As soon as I walked out I knew. I knew from the sound the crowd that I was now a part of this family, no longer an outsider (at least not to the people before me and they are the ones that matter most). This night was all about the people who want to be here, myself included. Those who have gone will never be forgotten, those who do not want to be here good luck to you as well, but as the song says “I’ll be there when you return”. I knew as I opened my mouth to sing the words, that ‘Return’ has already made it deep into the hearts of the Big Country faithful, I could see it in their eyes and in the way they already knew the words (even though the lyrics aren’t on the album sleeve….), I knew it when Bruce Watson delivered the signature guitar line and every hand reached for the sky in celebration. I knew that, having suffered the losses, the hurt and the upheaval that this band has endured, Big Country had returned from as dark a place as any band could ever find itself.

I’m so proud of the contribution I have made to the songs on ‘The Journey’ and I want to thank all those ‘Mike Peters’ supporters for coming with me (I could see you in the crowd and you know who you are), and the same to all those Big Country fans for giving me the time to prove myself.  I also know that as this new era of musicality unfolds there is something for everyone along the way, not only Big Country fans, but for the most ardent Alarm / Mike Peters fans too.

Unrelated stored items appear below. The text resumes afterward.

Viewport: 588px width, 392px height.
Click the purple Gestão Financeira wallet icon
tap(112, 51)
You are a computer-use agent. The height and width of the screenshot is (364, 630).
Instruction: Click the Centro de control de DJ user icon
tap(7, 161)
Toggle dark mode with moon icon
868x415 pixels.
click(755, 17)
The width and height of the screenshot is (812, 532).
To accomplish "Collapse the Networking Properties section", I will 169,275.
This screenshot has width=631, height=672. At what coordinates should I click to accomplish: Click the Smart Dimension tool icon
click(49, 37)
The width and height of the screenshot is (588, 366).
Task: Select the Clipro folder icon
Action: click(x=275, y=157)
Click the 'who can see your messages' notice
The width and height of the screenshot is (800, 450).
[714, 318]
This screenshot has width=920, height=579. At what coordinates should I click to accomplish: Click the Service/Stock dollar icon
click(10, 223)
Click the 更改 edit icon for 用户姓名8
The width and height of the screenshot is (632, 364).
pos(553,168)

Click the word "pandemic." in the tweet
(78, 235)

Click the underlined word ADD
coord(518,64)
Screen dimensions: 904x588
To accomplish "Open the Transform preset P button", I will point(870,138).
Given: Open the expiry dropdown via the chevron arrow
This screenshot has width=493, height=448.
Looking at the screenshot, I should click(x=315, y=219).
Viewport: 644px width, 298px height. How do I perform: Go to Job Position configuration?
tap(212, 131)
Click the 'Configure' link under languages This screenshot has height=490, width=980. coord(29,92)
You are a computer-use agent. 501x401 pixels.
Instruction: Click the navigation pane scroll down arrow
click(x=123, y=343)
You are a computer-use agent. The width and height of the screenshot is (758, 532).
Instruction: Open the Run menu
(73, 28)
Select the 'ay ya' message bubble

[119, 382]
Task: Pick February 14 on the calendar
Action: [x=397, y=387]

I fully understand that some people only want to see me with the same four guys I started out with in the way that there are those Big Country fans who cannot countenance anything other than the Stuart Adamson, Bruce Watson, Tony Butler, Mark Brzezicki line-up of ‘The Crossing’ era but I challenge every single one of you who harbour such strong commitments to days gone by to listen to this album and not be moved by it.

We all feel this way in the Big Country of today. We are all committed to taking this music out into the world with over a hundred live dates before us. It is not going to be easy, nothing ever is. One by one we will work this album in the way we all worked those first albums that defined our reputations as we now believe we have an album that carries an authority and clarity of vision that is rare. We are all prepared to go to the ends of the earth on this journey and I hope you will come with us.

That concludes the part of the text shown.